You (aka Dr Semmelweis) are working at Vienna General Hospital. Let's take a closer look at the data you've been collecting on the number of births and maternal deaths throughout the 1840s.

Challenge 1: Preliminary Data Exploration

What is the shape of df_yearly and df_monthly? How many rows and columns?
What are the column names?
Which years are included in the dataset?
Are there any NaN values or duplicates?
What were the average number of births that took place per month?
What were the average number of deaths that took place per month?

...

Solution to Challenge 1

Using .shape, .head(), .tail() we see that the dataset covers the years 1841 to 1849. The two tables report the total number of births and the total number of deaths. Interestingly, the yearly data breaks the number of birthds and deaths down by clinic.

We see that there are no NaN values in either of the DataFrames. We can verify this either with using .info() or using .isna().values.any().

There are also no duplicate entries. In other words, the dataset appears to be clean.

Using .describe() allows us to view some interesting statistics at a glance. We see that on average there were about 267 births and 22.47 deaths per month.

Challenge 2: Percentage of Women Dying in Childbirth

How dangerous was childbirth in the 1840s in Vienna?

Using the annual data, calculate the percentage of women giving birth who died throughout the 1840s at the hospital.

In comparison, the United States recorded 18.5 maternal deaths per 100,000 or 0.018% in 2013 (source).

...

Solution to Challenge 2

Childbirth was very risky! About 7.08% of women died in the 1840s (compared to 0.018% in the US in 2013).

prob = df_yearly.deaths.sum() / df_yearly.births.sum() * 100
print(f'Chances of dying in the 1840s in Vienna: {prob:.3}%')

If someone gave me a bag of 100 M&Ms and told me that 7 of them would kill me, I'd (probably) pass on those M&Ms . Just saying.
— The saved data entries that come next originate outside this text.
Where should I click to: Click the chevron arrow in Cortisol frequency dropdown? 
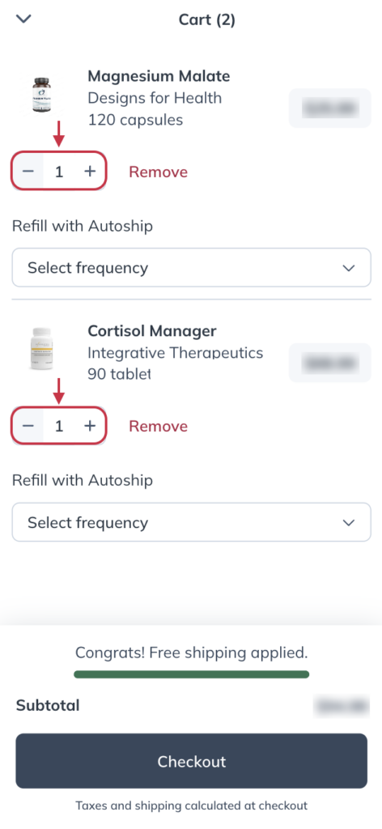pos(348,523)
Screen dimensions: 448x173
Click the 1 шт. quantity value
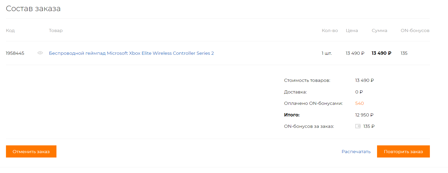[327, 53]
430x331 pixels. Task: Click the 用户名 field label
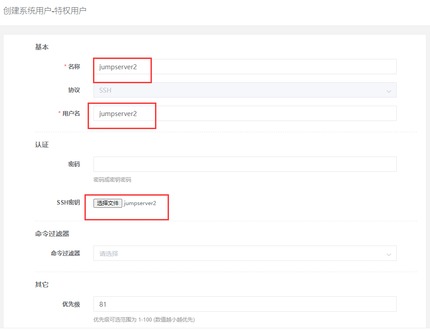[x=71, y=113]
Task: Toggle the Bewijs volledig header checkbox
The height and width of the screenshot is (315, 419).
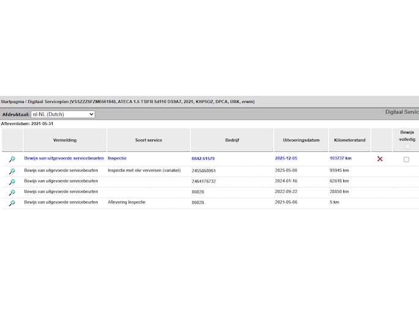Action: (x=407, y=146)
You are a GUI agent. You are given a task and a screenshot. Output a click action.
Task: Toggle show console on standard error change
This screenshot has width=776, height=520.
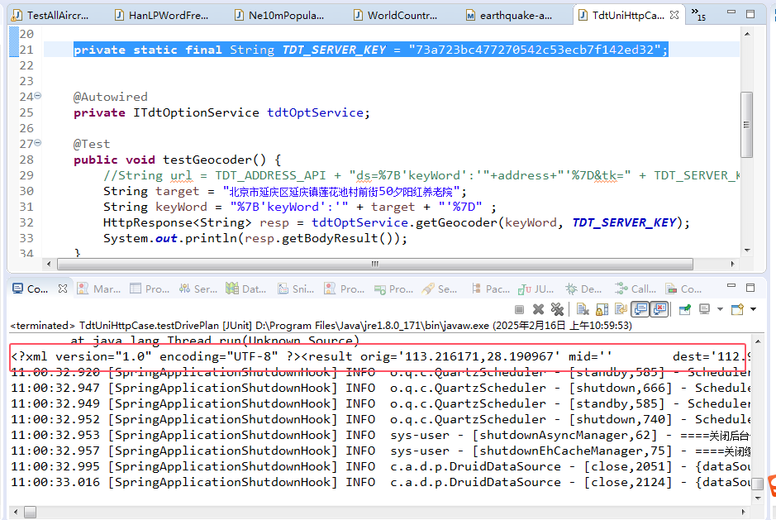[x=659, y=309]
Challenge 3: Visualise the Total Number of Births and Deaths over Time

Create a Matplotlib chart with twin y-axes. It should look something like this:

Format the x-axis using locators for the years and months (Hint: we did this in the Google Trends notebook)
Set the range on the x-axis so that the chart lines touch the y-axes
Add gridlines
Use skyblue and crimson for the line colours
Use a dashed line style for the number of deaths
Change the line thickness to 3 and 2 for the births and deaths respectively.
Do you notice anything in the late 1840s?

...

Solution to Challenge 3

Just as in previous notebooks we can use .twinx() to create to y-axes. Then it's just a matter of adding a gird with .grid() and configuring the look of our plots with the color, linewidth, and linestyle parameters.

plt.figure(figsize=(14,8), dpi=200)
plt.title('Total Number of Monthly Births and Deaths', fontsize=18)

ax1 = plt.gca()
ax2 = ax1.twinx()

ax1.grid(color='grey', linestyle='--')

ax1.plot(df_monthly.date, 
         df_monthly.births, 
         color='skyblue', 
         linewidth=3)

ax2.plot(df_monthly.date, 
         df_monthly.deaths, 
         color='crimson', 
         linewidth=2, 
         linestyle='--')

plt.show()

To get the tickmarks showing up on the x-axis, we need to use mdates and Matplotlib's locators.

# Create locators for ticks on the time axis
years = mdates.YearLocator()
months = mdates.MonthLocator()
years_fmt = mdates.DateFormatter('%Y')

We can then use the locators in our chart:

plt.figure(figsize=(14,8), dpi=200)
plt.title('Total Number of Monthly Births and Deaths', fontsize=18)
plt.yticks(fontsize=14)
plt.xticks(fontsize=14, rotation=45)

ax1 = plt.gca()
ax2 = ax1.twinx()

ax1.set_ylabel('Births', color='skyblue', fontsize=18)
ax2.set_ylabel('Deaths', color='crimson', fontsize=18)

# Use Locators
ax1.set_xlim([df_monthly.date.min(), df_monthly.date.max()])
ax1.xaxis.set_major_locator(years)
ax1.xaxis.set_major_formatter(years_fmt)
ax1.xaxis.set_minor_locator(months)

ax1.grid(color='grey', linestyle='--')

ax1.plot(df_monthly.date, 
         df_monthly.births, 
         color='skyblue', 
         linewidth=3)

ax2.plot(df_monthly.date, 
         df_monthly.deaths, 
         color='crimson', 
         linewidth=2, 
         linestyle='--')

plt.show()

What we see is that something happened after 1847. The total number of deaths seems to have dropped, despite an increasing number of births!